(urth) Wolfe's brilliance or my denseness?
Lee Berman
severiansola at hotmail.com
Tue May 24 05:48:46 PDT 2011
Antonio Pedro Marques: my instictive reading of Dorcas was
> DAWRK-us (gave up on IPA), possibly not that far from the
> AmE pronunciation,but not being acquainted with the name I
> switfly considered door-KAZZ, seeing as there was a guy
> nearby looking for a KAZZ.
Yes, that is to my point. An AmE speaker seeing the name "Cas" even if he/she
knows it to be a nickname, will not be sure whether to pronounce it "cass" as
in "Cassandra" or "Kazz" as in "Casdoe".
But seeing the name Dorcas, we do not think of "cass" or "kazz" as
the pronunuciation of the second syllable. For us it is "kis" or "kus". Antonio,
I am thinking in your language the name Tomas' is pronounced in a way in which
"Mas" could be an extractible nickname. Not so for the English Thomas.

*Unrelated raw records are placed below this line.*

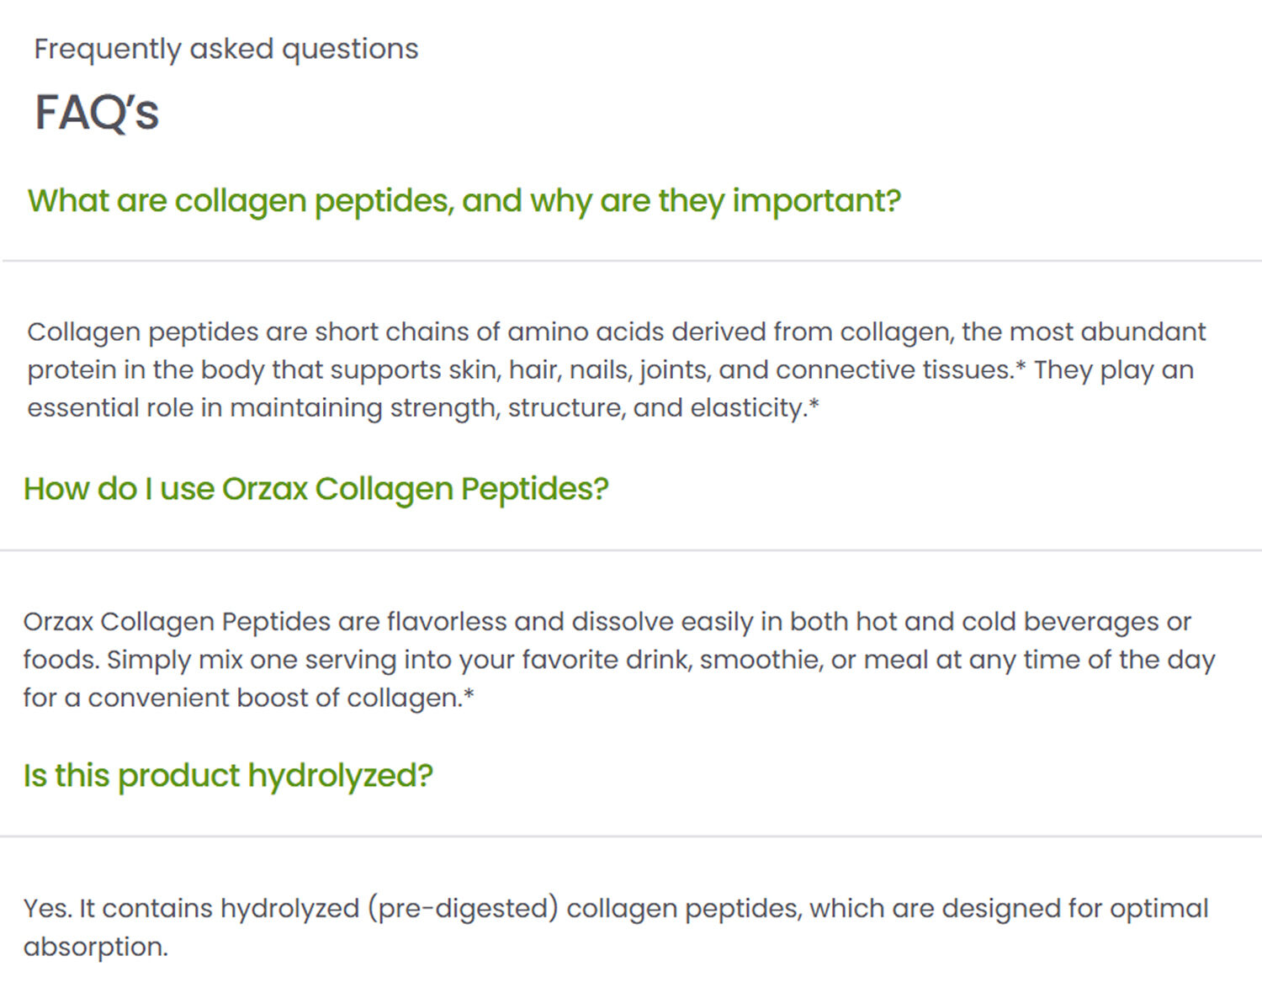This screenshot has height=993, width=1262.
Task: Click the line starting "Orzax Collagen Peptides are flavorless"
Action: click(x=607, y=622)
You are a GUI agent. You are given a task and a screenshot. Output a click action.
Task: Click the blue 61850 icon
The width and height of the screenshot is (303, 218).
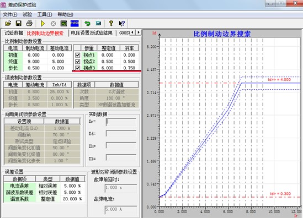pos(75,23)
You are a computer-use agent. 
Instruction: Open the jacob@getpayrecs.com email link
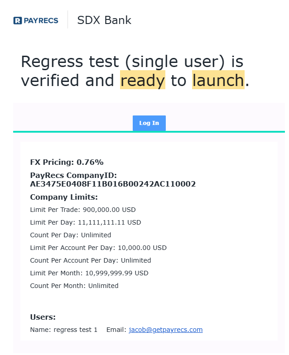[165, 330]
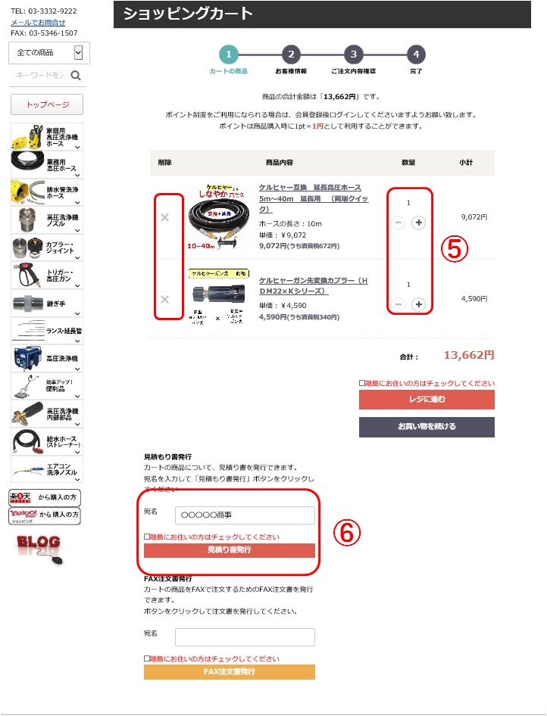The image size is (547, 716).
Task: Open the BLOG banner icon
Action: [x=40, y=549]
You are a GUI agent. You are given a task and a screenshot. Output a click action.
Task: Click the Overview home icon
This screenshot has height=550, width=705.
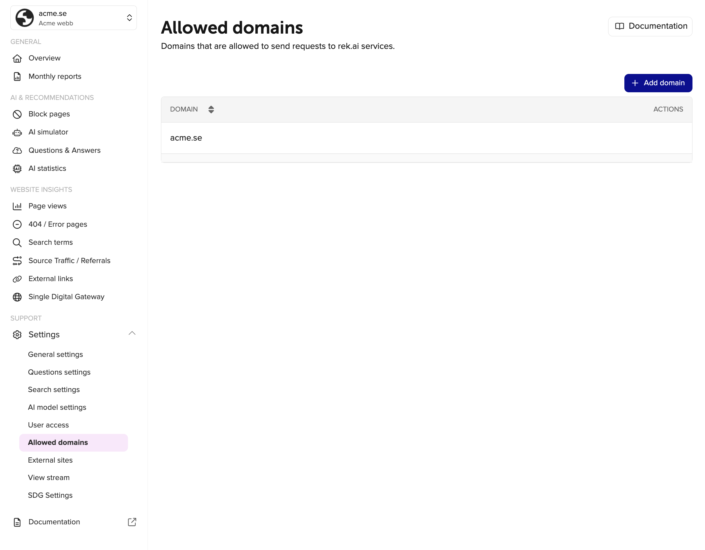[x=17, y=58]
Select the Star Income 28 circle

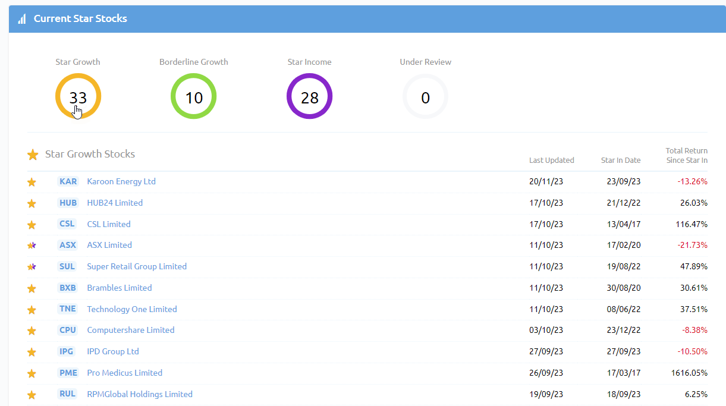click(x=309, y=97)
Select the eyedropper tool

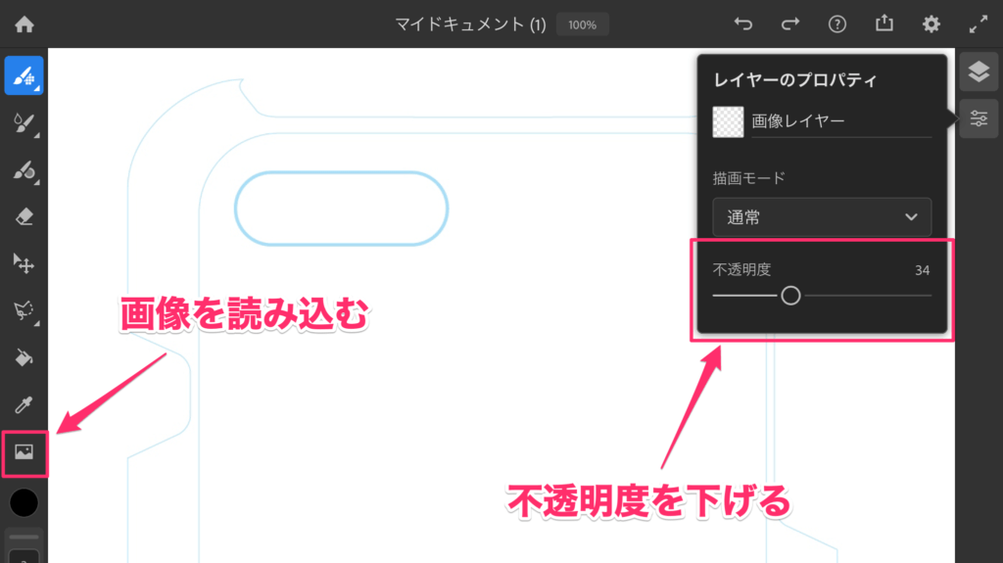tap(24, 404)
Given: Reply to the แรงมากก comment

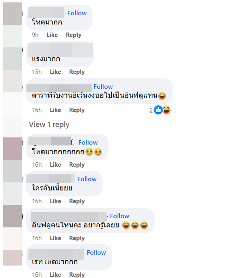Looking at the screenshot, I should (x=77, y=72).
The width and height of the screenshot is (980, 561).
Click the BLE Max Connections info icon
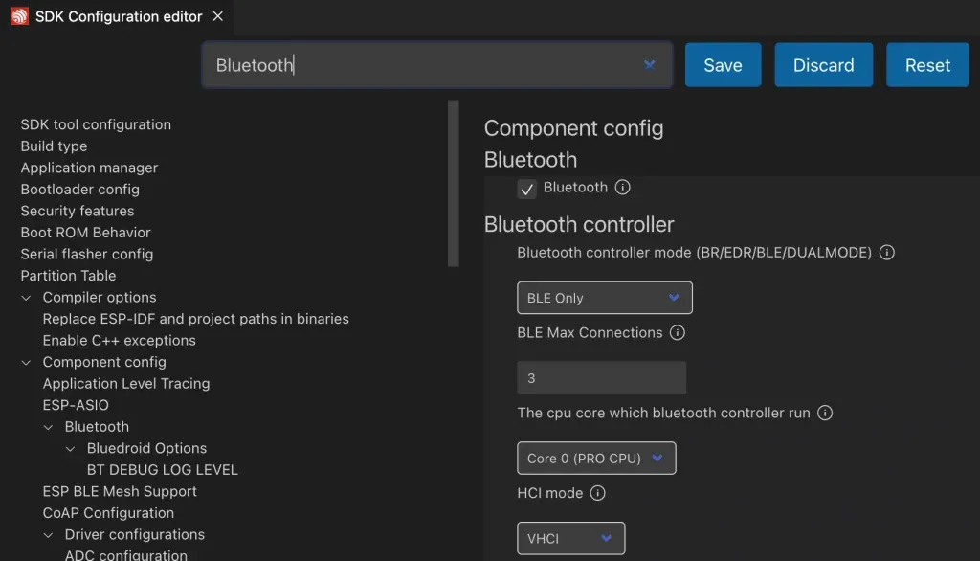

>Marc Aramini- but one more thing: any bible thumping type would immediately associate
>Dorcas with resurrection as soon as they heard the name.
Wolfe may have aimed that name at Biblical scholars. I know I hadn't heard of the
resurrected Dorcas until after reading BotNS and doing some research. I have the
feeling the "gazelle" reference in her name is also important.